How Google can help clean your bathroom
The Internet isn't a library, but like library stacks, it can be a lot of fun to browse. Ten or twelve years ago when I would attend a professional conference, we'd hear comments like "The Internet is like having a key to someone else's garage," or "The Internet is like a library with everything on the floor." It's come a long way with incredible finding tools, especially Google. But I still love serendipity and browsing, the same thing I do in libraries. Here's this morning's trip and I started with a book:- For morning devotions I've been reading "Keep a quiet heart" by Elisabeth Elliot. Flipping through the back I noticed the 266 essays are actually culled from Elliot's newsletter, "The Elisabeth Elliot Newsletter" published 6 times a year, for $7.00/year. I flip to the front and see that my paperback copy was published in 1995, so I figure it's unlikely the newsletter is still in publication. I've actually met her when she gave a talk at our church many years ago on finding God's will for your life.
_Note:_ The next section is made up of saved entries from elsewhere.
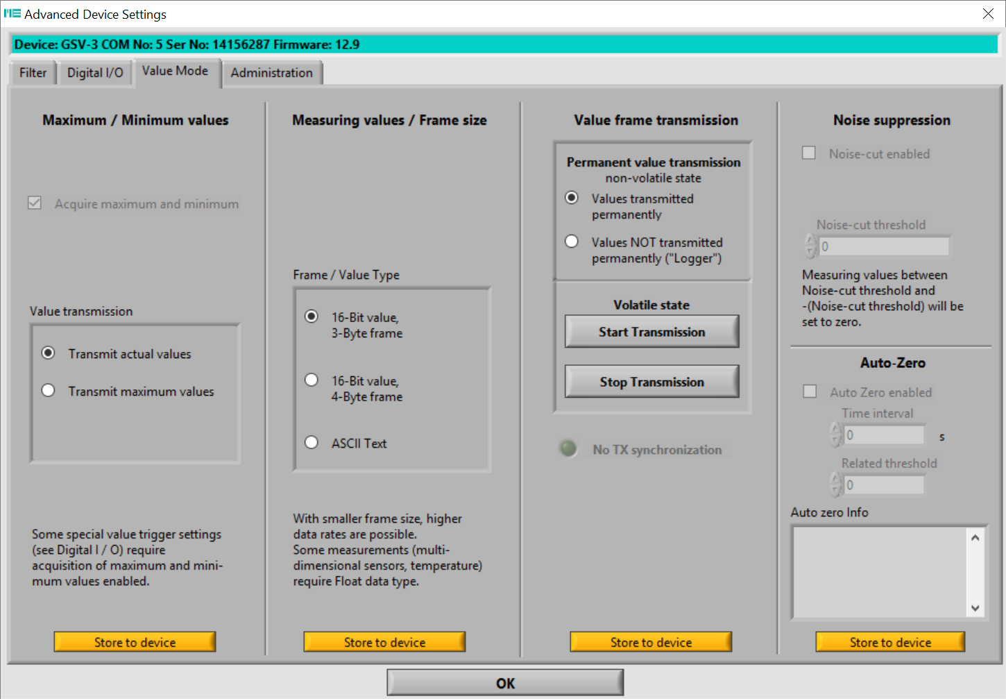The image size is (1006, 699).
Task: Click inside the Noise-cut threshold field
Action: [884, 246]
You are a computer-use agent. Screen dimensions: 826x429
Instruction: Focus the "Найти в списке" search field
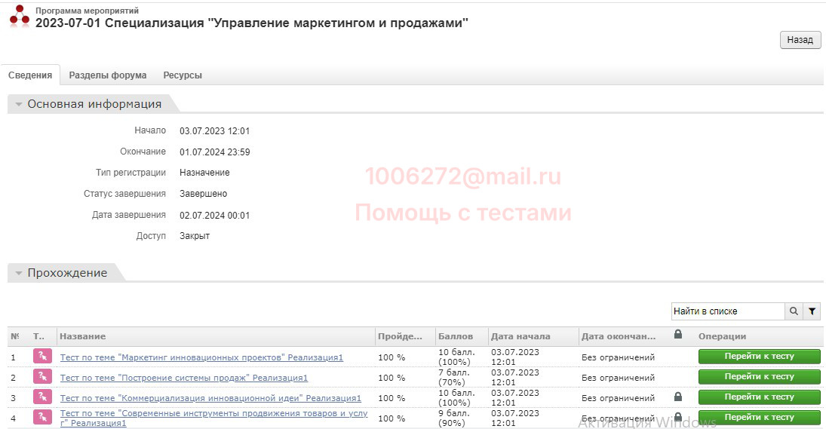(727, 311)
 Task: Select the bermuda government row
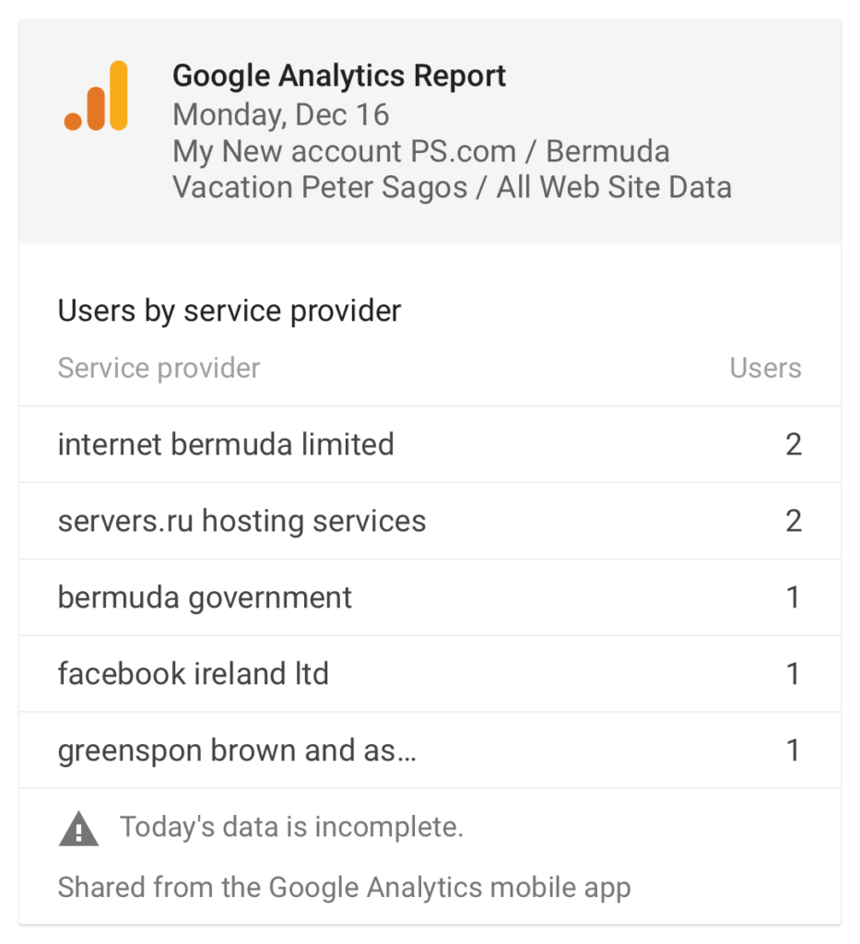tap(430, 597)
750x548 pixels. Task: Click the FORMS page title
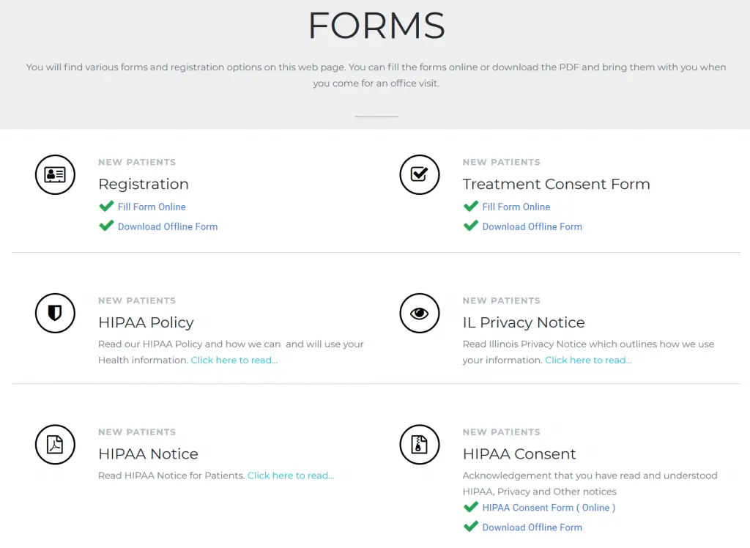click(376, 26)
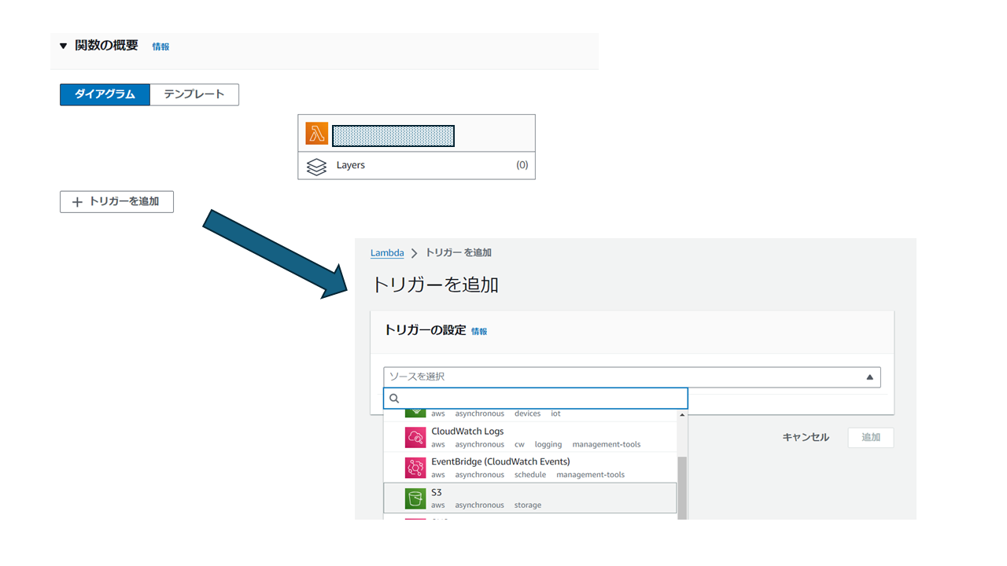Click the breadcrumb chevron after Lambda
This screenshot has height=566, width=1007.
click(x=413, y=252)
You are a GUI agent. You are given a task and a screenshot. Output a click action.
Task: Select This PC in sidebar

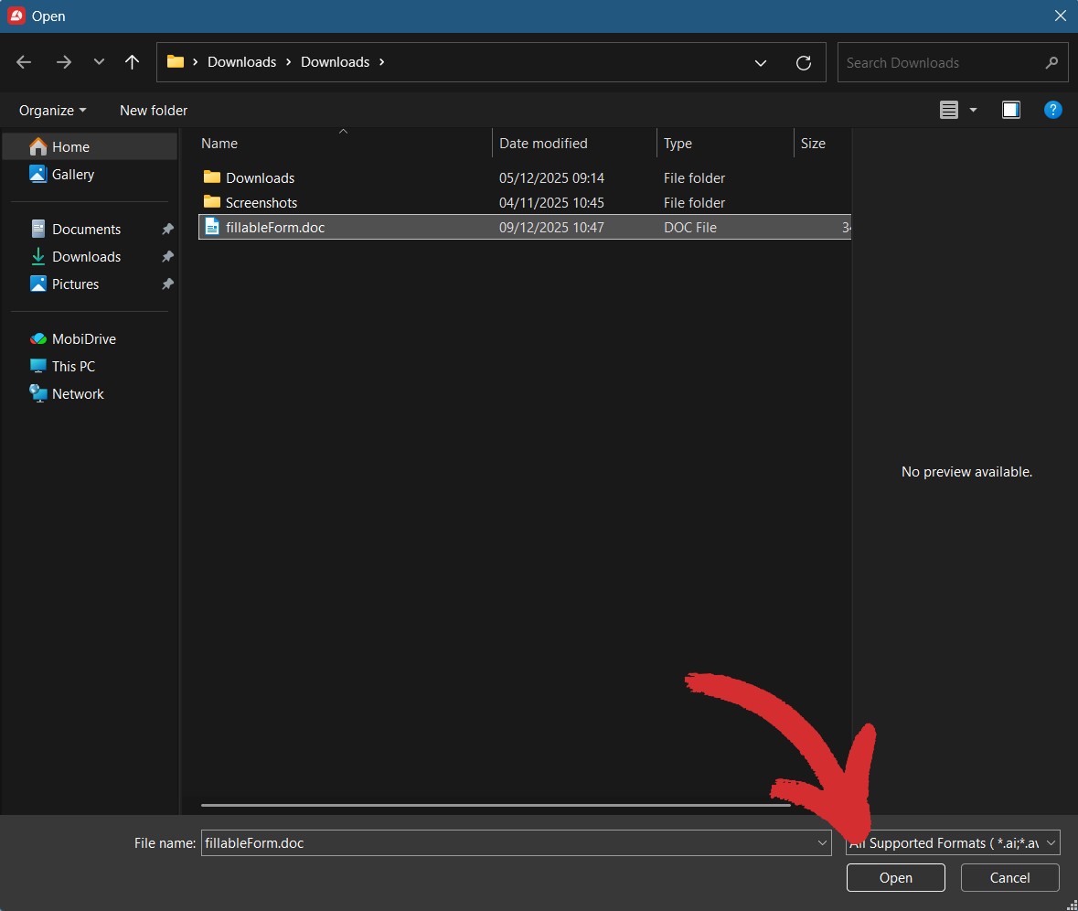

But I get up from my comfortable chair and sit down at the computer--for two hours!
When I Google "Elisabeth Elliot Newsletter" I find a website for AA, Alcoholics Anonymous bibliography, that had quoted her newsletter's mention of Gertrude Behanna, who is apparently a well-known star among speakers on alcoholism, and I stop to read her autobiography, "God is not dead." It's really super, and I strongly recommend it if you have an alcoholic or druggie in your life.
I see that her life story was made into a movie starring Anne Baxter, The Late Liz, but skip over that tucking it away to check our library's excellent video collection (assuming it hasn't been rejected because of spiritual content).
But I got interested in her sons (of different marriages)--one a recovering alcoholic who is not a Christian and the other a priest who isn't an alcoholic, so I Google "son of Gert Behanna" since she didn't mention their names. This just brings up more references to the movie, but does link to the 27 page pdf list of videos by the Eastern Synod of the Evangelical Lutheran Church in Canada. This looks like something our church librarian might like, so I print it in draft, and the printer spits the 27 pages all over my office while I'm in the basement putting a load in the washer.
The last page I pick up is p.1, since it prints backwards, and my librarian's obsessive spirit asks, "Well, just how difficult could it be to check a few of these titles on the Internet to see if they are available for purchase?" The first title is "The gift of the creed," by Dr. Timothy F. Lull and Rev. Patricia J. Lull, presented to the 1993 Churchwide Assembly of the ELCA (our synod). Although I find a reference to it, I don’t see availability, so I then Google “ELCA DVD” browse its list of available video products and decide it’s either too old, or was a very limited production only sent to churches.
Then I Google “Timothy F. Lull” and find out he died in 2003 after surgery. However, he was such a popular teacher at Pacific Lutheran Theological Seminary, some of his students put together his lectures on Luther and Lutheranism and published it on Lulu.com at “The Press of the Society of the Three Trees” dedicated to the study of the Bible and the Lutheran Confessions. This press has published 5 titles, plus a journal, Christus Lux.
Because I collect first issues of journals, I decide to Google Christus Lux to see if it might be worth buying Vol. 1, no. 1. (It’s $15--a bit out of my range).
I notice another book by this press titled, “What’s wrong with sin,” by Derek R. Nelson--and I wonder if our church library might want this so I google the author, and find out he is now at Thiel College in Pennsylvania, a college with Lutheran ties I’ve never heard of. So of course I have to check out its web page, stopping at its library to look at an art show by a Kenyan. I stop to e-mail the author to ask if he thinks it is appropriate for a parish library of a very evangelical Lutheran church.
Then I notice it is about 6:45, so I take my printed and reassembled pdf list of the videos of the Eastern Synod of Canada and go to Caribou. While drinking coffee, I note many other videos I think would be good, like The joy of Bach (Gateway Films), The Great Mr. Handel (Gateway Films) and an interesting video on the art of choral directing by Lloyd Pfautsch of Southern Methodist University produced by Augsburg Fortress in 1988.
When I get home, I carry the laundry up to the bedroom where my husband is getting dressed. I recount to him all the fabulous things I found on the Internet this morning starting with Elisabeth Elliot’s book. His eyes glaze over.